• _Try it_:
Find the line in the entries below that contains "Teen Summer Capsule". Repeat it exactly, and every line after it through the line that contains "fb.com/Mark.Petrie.composer (130, 591)".
━━ Entries shown
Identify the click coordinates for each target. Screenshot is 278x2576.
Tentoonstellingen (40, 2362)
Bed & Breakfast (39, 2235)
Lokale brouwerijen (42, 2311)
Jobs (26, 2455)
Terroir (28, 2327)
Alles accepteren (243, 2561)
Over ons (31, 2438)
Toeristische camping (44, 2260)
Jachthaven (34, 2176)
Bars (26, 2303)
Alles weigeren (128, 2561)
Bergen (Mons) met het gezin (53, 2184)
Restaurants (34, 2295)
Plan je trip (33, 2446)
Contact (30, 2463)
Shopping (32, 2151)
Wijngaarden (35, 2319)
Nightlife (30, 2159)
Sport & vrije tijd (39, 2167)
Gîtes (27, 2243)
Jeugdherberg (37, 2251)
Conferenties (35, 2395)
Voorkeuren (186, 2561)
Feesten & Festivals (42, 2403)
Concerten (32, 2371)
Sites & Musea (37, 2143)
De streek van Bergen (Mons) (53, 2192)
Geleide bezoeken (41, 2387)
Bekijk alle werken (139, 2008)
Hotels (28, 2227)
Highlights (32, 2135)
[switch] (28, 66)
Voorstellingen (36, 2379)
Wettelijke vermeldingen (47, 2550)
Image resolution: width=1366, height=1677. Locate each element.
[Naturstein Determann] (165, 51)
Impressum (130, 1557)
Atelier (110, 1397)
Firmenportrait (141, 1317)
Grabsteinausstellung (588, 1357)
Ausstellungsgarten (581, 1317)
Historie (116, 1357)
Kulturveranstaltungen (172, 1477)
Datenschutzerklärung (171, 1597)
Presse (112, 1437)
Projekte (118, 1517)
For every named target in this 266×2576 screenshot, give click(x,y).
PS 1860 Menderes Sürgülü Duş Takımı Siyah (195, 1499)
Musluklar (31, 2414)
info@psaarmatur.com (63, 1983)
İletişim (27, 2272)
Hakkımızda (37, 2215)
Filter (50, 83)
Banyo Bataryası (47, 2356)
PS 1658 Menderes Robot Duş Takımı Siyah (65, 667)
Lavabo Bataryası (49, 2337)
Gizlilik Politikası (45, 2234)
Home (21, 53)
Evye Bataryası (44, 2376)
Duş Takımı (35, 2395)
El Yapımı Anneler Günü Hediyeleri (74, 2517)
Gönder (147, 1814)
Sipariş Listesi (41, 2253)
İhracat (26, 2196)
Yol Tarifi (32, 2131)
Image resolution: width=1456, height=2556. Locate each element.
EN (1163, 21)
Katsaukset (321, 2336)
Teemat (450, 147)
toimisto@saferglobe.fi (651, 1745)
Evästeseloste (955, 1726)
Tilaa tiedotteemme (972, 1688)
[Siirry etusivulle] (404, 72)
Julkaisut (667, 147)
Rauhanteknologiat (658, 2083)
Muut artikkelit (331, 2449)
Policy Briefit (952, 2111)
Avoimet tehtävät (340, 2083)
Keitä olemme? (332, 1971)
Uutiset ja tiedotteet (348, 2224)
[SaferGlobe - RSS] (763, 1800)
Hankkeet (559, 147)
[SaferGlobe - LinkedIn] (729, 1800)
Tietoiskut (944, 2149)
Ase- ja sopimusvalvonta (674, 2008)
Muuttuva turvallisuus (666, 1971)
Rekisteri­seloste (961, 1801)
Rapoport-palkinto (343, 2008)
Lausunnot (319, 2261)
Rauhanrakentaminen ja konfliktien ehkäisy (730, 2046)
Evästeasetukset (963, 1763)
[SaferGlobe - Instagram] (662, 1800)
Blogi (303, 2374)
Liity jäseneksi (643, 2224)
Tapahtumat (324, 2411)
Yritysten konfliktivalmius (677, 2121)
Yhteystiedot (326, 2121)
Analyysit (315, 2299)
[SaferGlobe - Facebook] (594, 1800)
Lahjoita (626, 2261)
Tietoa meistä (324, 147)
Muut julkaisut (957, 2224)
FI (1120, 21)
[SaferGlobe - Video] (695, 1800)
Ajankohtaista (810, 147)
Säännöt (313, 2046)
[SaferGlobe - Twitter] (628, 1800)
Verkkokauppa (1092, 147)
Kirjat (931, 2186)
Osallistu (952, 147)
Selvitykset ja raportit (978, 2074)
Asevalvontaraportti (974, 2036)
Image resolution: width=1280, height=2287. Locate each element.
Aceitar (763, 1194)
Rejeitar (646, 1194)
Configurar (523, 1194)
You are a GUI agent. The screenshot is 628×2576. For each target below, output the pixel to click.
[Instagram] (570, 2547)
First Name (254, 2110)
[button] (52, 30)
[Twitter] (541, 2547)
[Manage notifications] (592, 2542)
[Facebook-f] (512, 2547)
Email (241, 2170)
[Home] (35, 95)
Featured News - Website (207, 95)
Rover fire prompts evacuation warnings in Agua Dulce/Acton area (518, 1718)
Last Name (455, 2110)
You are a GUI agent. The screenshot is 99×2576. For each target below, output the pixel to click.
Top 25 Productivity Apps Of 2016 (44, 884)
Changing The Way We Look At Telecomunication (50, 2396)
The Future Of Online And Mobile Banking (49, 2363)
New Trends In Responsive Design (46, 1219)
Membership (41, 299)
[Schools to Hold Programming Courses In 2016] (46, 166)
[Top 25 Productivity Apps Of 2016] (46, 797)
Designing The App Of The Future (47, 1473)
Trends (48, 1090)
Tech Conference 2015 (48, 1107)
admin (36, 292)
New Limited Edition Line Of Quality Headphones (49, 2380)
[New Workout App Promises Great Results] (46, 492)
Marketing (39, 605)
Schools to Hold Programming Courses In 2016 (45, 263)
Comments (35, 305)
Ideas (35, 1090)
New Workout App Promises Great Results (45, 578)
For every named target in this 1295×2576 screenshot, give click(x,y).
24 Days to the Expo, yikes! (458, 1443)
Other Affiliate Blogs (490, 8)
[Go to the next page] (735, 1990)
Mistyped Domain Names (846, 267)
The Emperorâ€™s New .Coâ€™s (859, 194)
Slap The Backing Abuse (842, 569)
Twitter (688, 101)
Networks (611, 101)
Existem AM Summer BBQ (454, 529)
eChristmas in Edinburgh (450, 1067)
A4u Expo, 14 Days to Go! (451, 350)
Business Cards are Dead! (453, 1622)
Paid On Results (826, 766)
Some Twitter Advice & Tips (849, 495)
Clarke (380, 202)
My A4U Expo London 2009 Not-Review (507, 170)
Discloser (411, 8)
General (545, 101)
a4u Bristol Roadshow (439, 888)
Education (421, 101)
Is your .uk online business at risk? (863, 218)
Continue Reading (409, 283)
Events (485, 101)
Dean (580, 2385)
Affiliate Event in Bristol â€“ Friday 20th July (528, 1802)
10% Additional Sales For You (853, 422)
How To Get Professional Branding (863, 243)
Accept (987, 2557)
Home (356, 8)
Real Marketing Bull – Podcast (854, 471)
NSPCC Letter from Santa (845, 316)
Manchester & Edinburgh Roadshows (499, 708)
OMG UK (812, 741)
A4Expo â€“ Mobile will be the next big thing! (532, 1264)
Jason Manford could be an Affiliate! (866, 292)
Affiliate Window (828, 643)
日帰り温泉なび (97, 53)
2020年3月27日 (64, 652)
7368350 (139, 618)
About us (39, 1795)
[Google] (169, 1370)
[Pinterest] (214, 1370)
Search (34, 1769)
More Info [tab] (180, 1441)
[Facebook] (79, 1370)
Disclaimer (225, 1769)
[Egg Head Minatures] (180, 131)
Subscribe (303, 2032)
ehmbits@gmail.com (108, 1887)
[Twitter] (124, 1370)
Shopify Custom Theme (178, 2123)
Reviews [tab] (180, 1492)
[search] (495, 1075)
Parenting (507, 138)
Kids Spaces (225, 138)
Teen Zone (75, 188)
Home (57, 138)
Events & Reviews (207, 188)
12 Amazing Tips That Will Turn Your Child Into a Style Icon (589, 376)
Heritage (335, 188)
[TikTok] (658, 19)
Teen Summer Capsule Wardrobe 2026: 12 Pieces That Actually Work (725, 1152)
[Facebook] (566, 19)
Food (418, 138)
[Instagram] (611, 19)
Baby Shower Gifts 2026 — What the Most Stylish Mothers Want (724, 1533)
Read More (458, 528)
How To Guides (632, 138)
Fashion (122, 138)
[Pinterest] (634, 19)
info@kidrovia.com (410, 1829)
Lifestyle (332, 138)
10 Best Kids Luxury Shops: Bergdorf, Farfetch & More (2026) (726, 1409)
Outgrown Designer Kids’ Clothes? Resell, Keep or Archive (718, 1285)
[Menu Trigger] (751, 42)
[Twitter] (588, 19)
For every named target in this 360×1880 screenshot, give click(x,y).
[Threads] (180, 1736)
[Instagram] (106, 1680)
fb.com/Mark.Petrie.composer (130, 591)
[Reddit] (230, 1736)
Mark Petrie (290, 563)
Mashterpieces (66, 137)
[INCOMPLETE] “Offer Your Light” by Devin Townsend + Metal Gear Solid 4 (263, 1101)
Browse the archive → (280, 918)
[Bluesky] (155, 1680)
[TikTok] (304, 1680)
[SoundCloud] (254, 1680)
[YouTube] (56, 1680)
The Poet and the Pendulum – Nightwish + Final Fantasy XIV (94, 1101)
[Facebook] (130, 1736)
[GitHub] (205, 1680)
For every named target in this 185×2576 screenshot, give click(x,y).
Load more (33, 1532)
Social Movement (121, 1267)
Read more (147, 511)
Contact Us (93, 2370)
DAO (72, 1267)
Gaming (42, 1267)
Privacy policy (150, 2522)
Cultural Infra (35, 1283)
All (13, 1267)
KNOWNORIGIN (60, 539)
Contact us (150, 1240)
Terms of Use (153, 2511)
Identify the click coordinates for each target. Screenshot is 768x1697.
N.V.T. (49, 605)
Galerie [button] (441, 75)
━━━━
• _Worked solution_:
Teen Summer Capsule Wardrobe 2026: 12 Pieces That Actually Work (725, 1152)
[Facebook] (566, 19)
Food (418, 138)
[Instagram] (611, 19)
Baby Shower Gifts 2026 — What the Most Stylish Mothers Want (724, 1533)
Read More (458, 528)
How To Guides (632, 138)
Fashion (122, 138)
[Pinterest] (634, 19)
info@kidrovia.com (410, 1829)
Lifestyle (332, 138)
10 Best Kids Luxury Shops: Bergdorf, Farfetch & More (2026) (726, 1409)
Outgrown Designer Kids’ Clothes? Resell, Keep or Archive (718, 1285)
[Menu Trigger] (751, 42)
[Twitter] (588, 19)
For every named target in this 360×1880 screenshot, give click(x,y).
[Threads] (180, 1736)
[Instagram] (106, 1680)
fb.com/Mark.Petrie.composer (130, 591)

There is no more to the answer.